The global pandemic since 2020 is a rare occurrence with significant consequences. Such events necessitate novel technology to assist lenders in balancing portfolio risk while providing a favorable borrower experience. LendIt and Brighterion conducted a survey among financial institutions (list not shared) to know how they are likely to use technology such as artificial intelligence (AI) in credit risk management given the effects of the pandemic. in an article, Tom Bittlemann, Senior Specialist, Product Development at Mastercard summarized five significant takeaways from the study.

Among the financial institutions and lenders (FIs) that participated in the survey, 50% are currently using AI for credit risk management, with another 25% planning to do so in the future. About 88% of respondents plan to boost their AI investment In the next two to five years. These results are expected according to Bittlemann because AI is providing significant benefits to Brighterion’s loan customers. These benefits include improved customer experience, earlier risk detection, and annual savings in the tens of millions of dollars.

RULES-BASED SYSTEMS vs. AI

“Rules-based systems” ranks among the top credit risk management technologies utilized today whereas AI/machine learning is the second. Bittleman says that rules-based systems lack adaptability especially during the unpredictable times of pandemic because you cannot catch every guideline for credit risk management. Human-designed credit risk management systems with the assistance of AI models will make the process resilient. Data revisions of the system’s current model along with the recent laws and guidelines are applied to determine the best adjustment for the company and client.

REAL-TIME SCORING USING AI

Bittleman believes that data from credit bureaus are only a good lagging indicator of prior client behavior but does not provide a clear picture for current behavior. Real-time risk scoring is an advantage of using AI. While historical patterns can help put economic data into perspective, only real-time scoring can look at particular trends as they occur.

MODELING IN AI

Around 32% of financial FIs fear that AI is difficult to understand and explain. Given the potential for adverse outcomes as AI usage grows, model explainability has become increasingly important. Bittlemann says that building complex models is not better than accurate and explainable models.

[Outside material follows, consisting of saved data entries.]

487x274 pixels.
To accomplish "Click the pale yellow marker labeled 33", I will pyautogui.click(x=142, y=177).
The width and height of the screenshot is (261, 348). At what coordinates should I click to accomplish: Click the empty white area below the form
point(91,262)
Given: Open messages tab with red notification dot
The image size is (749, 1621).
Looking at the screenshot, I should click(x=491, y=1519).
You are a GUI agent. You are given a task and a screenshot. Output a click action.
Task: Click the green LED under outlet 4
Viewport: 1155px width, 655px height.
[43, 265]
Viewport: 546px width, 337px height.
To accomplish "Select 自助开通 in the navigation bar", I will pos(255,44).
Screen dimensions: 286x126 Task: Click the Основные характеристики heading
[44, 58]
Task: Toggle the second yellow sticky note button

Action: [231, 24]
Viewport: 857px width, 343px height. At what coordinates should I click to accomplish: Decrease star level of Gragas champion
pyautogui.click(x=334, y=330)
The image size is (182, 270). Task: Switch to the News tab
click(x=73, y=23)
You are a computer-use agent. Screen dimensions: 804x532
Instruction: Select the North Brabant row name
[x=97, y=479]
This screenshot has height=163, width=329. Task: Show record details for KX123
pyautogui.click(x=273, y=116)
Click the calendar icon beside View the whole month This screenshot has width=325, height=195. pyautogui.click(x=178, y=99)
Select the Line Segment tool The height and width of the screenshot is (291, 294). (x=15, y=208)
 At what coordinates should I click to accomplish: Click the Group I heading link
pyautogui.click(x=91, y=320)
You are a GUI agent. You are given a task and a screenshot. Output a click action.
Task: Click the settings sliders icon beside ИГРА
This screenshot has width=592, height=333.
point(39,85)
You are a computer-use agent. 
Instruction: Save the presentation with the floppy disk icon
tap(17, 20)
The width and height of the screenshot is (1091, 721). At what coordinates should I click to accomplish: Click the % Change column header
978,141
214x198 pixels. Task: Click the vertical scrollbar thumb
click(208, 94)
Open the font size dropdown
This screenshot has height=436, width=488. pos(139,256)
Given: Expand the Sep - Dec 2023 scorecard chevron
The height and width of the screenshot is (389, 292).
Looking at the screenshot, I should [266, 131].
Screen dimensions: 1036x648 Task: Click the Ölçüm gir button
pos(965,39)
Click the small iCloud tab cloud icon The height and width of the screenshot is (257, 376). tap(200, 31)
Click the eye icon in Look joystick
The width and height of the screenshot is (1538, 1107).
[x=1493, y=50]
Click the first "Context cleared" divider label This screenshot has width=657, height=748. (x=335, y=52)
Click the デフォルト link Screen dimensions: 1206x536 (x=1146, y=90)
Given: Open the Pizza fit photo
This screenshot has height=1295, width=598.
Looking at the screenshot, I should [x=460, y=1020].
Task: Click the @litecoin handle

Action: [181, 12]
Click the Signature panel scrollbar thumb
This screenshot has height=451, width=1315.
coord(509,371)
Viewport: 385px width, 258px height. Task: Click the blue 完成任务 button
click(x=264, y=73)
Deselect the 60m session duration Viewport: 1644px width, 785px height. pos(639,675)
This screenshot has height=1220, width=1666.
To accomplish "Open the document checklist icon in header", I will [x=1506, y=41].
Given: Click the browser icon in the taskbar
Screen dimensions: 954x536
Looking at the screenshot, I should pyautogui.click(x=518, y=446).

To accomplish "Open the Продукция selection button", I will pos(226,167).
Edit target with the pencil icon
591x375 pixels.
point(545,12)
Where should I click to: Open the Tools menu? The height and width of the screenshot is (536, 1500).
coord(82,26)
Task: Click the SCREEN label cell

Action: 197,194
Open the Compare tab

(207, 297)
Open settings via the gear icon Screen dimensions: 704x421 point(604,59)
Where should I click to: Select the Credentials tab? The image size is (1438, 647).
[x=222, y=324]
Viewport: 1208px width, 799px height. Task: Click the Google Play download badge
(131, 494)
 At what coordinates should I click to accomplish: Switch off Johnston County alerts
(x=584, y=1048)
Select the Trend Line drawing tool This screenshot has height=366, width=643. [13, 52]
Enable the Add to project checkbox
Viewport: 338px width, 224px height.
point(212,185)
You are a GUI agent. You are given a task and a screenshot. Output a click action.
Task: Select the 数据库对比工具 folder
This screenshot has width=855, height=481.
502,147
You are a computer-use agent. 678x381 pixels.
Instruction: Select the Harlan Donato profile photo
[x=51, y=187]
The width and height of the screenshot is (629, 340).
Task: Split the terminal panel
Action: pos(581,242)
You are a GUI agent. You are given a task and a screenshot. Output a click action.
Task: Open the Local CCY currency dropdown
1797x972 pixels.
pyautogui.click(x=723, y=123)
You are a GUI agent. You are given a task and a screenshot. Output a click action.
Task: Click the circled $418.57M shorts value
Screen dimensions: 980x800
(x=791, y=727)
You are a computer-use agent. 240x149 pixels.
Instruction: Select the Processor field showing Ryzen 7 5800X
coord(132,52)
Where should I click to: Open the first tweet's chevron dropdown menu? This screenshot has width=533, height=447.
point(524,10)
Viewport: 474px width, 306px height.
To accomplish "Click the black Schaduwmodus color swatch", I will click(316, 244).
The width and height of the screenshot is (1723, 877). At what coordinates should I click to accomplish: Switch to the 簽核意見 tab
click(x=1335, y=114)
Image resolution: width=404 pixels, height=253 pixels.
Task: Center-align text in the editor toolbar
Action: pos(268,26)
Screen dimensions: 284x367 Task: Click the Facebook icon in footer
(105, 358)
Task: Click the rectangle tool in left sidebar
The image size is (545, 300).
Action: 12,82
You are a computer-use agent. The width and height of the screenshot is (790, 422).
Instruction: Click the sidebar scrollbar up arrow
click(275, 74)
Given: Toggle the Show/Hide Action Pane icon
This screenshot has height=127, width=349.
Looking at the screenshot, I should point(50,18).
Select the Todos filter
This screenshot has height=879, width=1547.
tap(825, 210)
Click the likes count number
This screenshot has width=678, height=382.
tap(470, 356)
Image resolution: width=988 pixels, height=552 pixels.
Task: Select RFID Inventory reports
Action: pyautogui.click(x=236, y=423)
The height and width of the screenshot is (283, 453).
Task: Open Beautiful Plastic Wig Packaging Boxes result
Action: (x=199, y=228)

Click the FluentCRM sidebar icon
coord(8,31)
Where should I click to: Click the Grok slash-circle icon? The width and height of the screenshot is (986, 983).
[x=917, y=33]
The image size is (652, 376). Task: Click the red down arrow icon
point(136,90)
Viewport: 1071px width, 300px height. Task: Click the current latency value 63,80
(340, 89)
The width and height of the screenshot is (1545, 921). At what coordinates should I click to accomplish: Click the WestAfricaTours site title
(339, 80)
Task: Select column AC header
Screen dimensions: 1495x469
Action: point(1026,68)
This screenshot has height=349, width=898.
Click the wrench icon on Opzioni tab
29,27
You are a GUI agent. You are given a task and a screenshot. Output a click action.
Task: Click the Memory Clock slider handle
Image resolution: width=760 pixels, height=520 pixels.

About 26% of the survey respondents said that difficulty of AI implementation is among the most important concerns. Developing an AI model for businesses takes months, if not years. Many people have tried and failed to do it in-house. This led to many people believing that implementing AI would be difficult.

USING AI IN THE FUTURE

There is diversity among the respondents regarding how they would use AI for credit risk in the future – 30% would utilize AI for new client loan origination, 30% for credit risk monitoring, and 27% for collection optimization. The remaining 13% stated “other uses” or “none of the above.”

AI STRENGTH

Lenders want to know how likely a client is to default on a loan and how this affects profitability, what credit limit should be allocated to a consumer and when to act, and how to optimize collection techniques with these aspects in mind. Risk considerations, according to Bittlemann, must be evaluated alongside revenue drivers such as interest income, interchange revenue, and fees. That’s where AI comes in handy, as it can help with important decisions throughout the customer lifecycle, ultimately strengthening the customer connection.